Mas o pior ainda estava por vir. A face mais perversa deste fenômeno foram os incêndios em favelas. O mercado imobiliário é mesmo muito criativo. Quando, por alguma eventualidade, o judiciário barra o despejo de uma favela localizada em zona de expansão imobiliária eles fazem a seu modo. Incendiar favelas tornou-se um recurso habitual para afastar pobres dos condomínios de alto padrão.

Em muitos casos é difícil provar, o que permitiu aos interessados atribuir os incêndios à baixa umidade do ar. Mas os indícios são avassaladores. O site Fogo no Barraco reuniu o mapa de todos os incêndios em favelas paulistanas de 2005 a 2014 e comparou as regiões incendiadas com o índice de valorização imobiliária. O mapa mostra como a enorme maioria dos incêndios ocorreu nas zonas de valorização. Mais inflamável que o clima seco é a especulação.

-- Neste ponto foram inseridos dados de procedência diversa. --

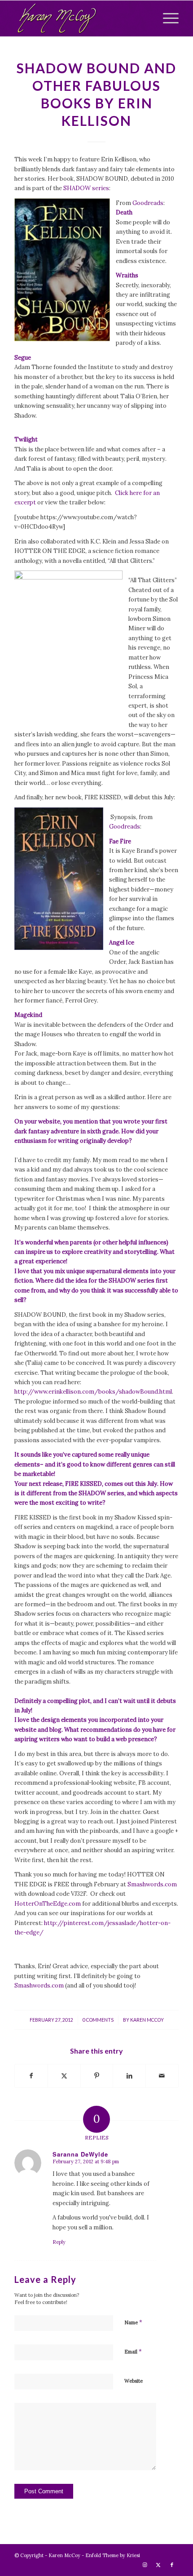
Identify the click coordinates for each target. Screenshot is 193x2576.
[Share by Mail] (162, 2075)
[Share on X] (64, 2075)
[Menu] (166, 18)
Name (133, 2322)
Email (133, 2351)
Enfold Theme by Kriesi (112, 2555)
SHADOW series (86, 188)
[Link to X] (158, 2565)
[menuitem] (166, 18)
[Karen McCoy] (79, 18)
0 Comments (98, 2020)
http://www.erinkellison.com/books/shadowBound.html (93, 1391)
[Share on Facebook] (31, 2075)
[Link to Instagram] (145, 2565)
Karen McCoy (147, 2020)
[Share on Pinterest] (97, 2075)
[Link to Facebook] (172, 2565)
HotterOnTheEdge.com (47, 1903)
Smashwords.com (152, 1884)
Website (133, 2381)
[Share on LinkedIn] (129, 2075)
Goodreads (147, 203)
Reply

Os dados dizem ainda que metade dos incêndios dos últimos 20 anos ocorreram entre 2008 e 2012, isto é, durante a gestão de Gilberto Kassab (PSD) como prefeito, que foi marcada pela promiscuidade com o mercado imobiliário. A conivência do poder público também é inflamável.

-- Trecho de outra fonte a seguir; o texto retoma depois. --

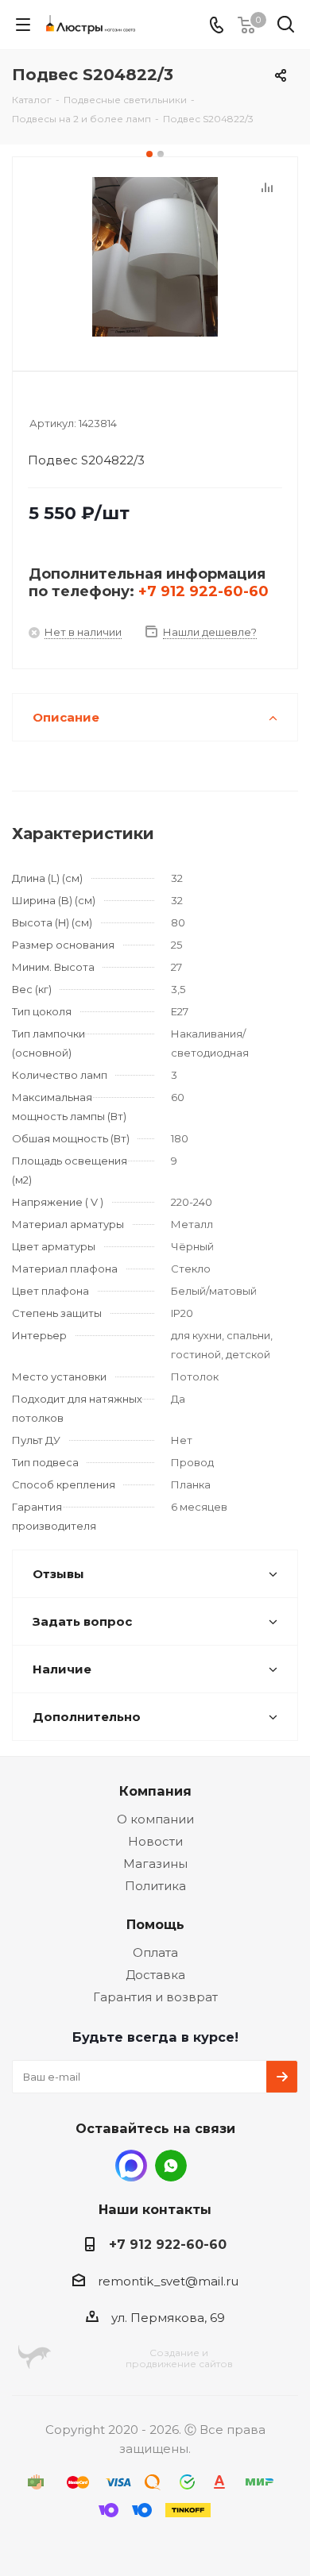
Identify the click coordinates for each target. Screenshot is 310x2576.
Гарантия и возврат (155, 1996)
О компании (155, 1819)
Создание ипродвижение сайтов (179, 2358)
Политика (155, 1885)
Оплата (155, 1952)
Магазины (155, 1863)
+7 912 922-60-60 (203, 591)
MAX (131, 2165)
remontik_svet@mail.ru (168, 2281)
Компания (155, 1791)
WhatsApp (171, 2165)
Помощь (155, 1924)
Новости (155, 1841)
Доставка (155, 1974)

No último domingo (7), o tema voltou com o incêndio em uma favela na região do Campo Belo. O bairro valorizou-se 130% nos últimos 5 anos, de acordo com o Índice Fipe/Zap. Tinha uma pedra no sapato do mercado imobiliário e da mentalidade fascista que foi novamente varrida com fogo. Os bombeiros que foram até o local afirmaram em reportagem que o incêndio foi mais uma vez criminoso.

Também nos últimos dias, a Folha noticiou que condomínios do Morumbi estão se mobilizando contra a ocupação Chico Mendes, organizada pelo MTST num terreno municipal com destinação prevista para habitação popular. Uma das ilustres moradoras disse tudo: “Atrapalhando eles estão, é desconfortável”. Atrapalhando a vista de sua sacada, pobres, ali, ao lado.

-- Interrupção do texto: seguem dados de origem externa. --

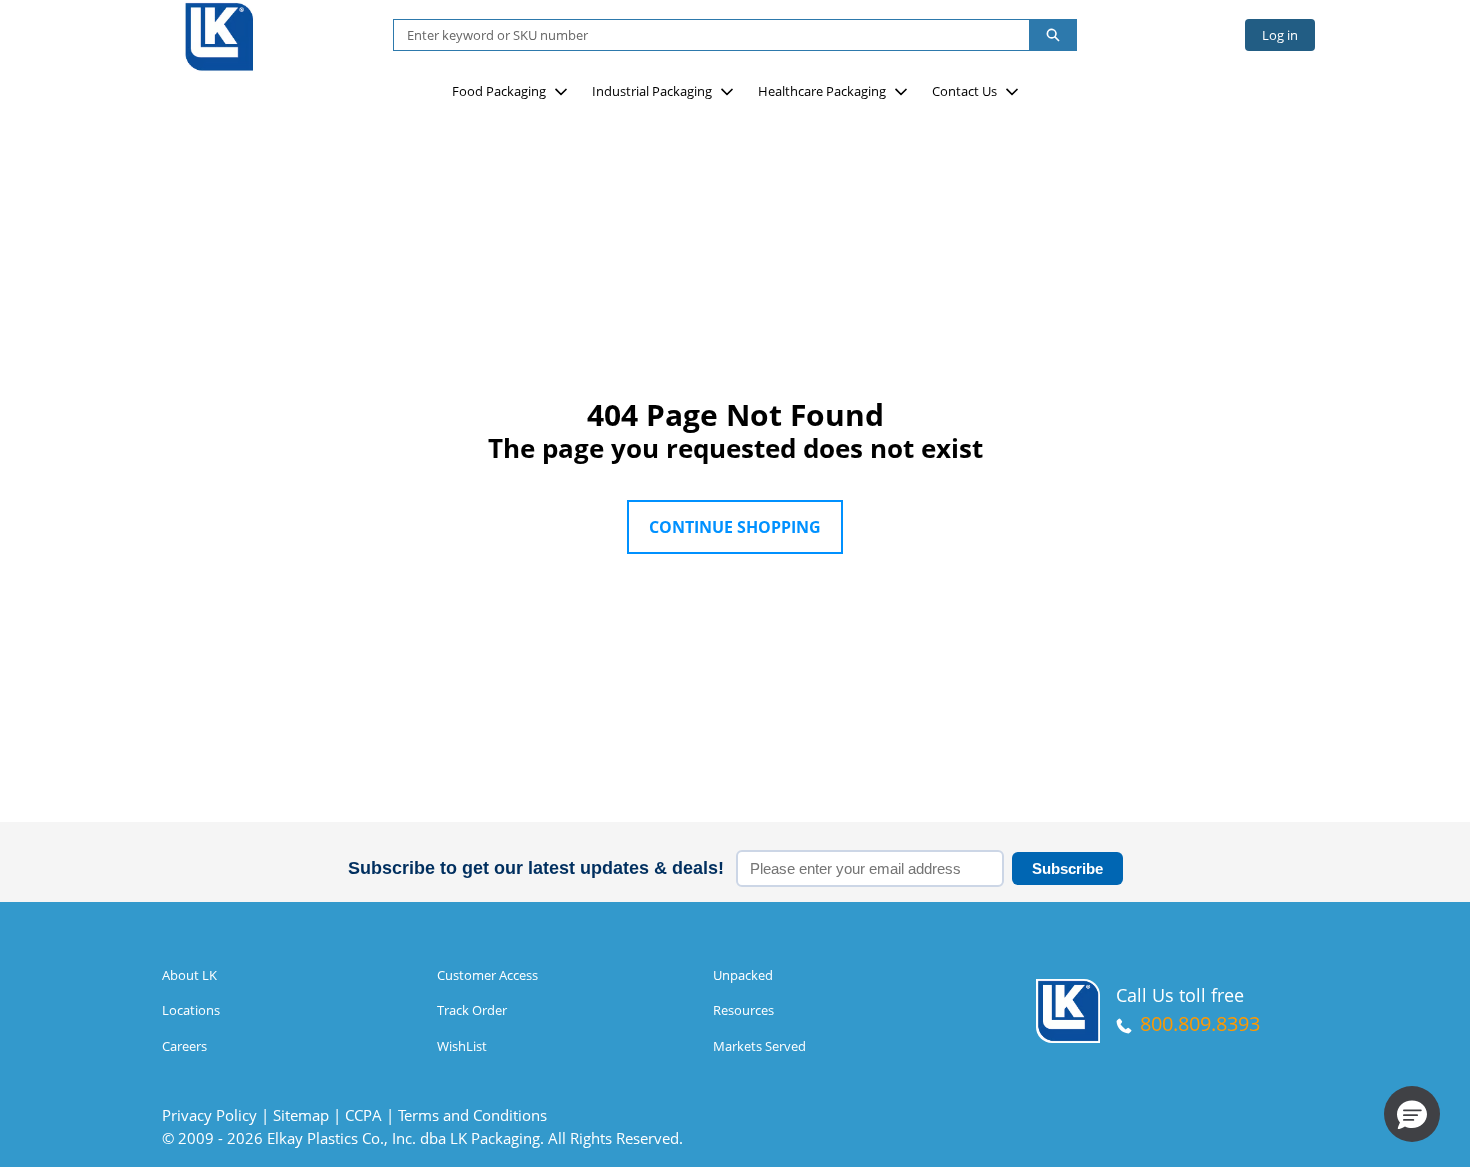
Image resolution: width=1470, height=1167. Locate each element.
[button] (1412, 1114)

A realidade é mesmo desconfortável. A mentalidade fascista atua para negar, queimar, expulsar este desconforto para bem longe. Que os pobres existam, mas em algum lugar de Ferraz de Vasconcelos, bem longe da minha sacada.

São Paulo é uma das cidades mais desiguais do mundo. A cidade dos muros. Dos muros, incêndios criminosos, despejos, rampas antimendigo e dos condomínios exclusivos. O fascismo da elite só coloca mais combustível neste barril de pólvora.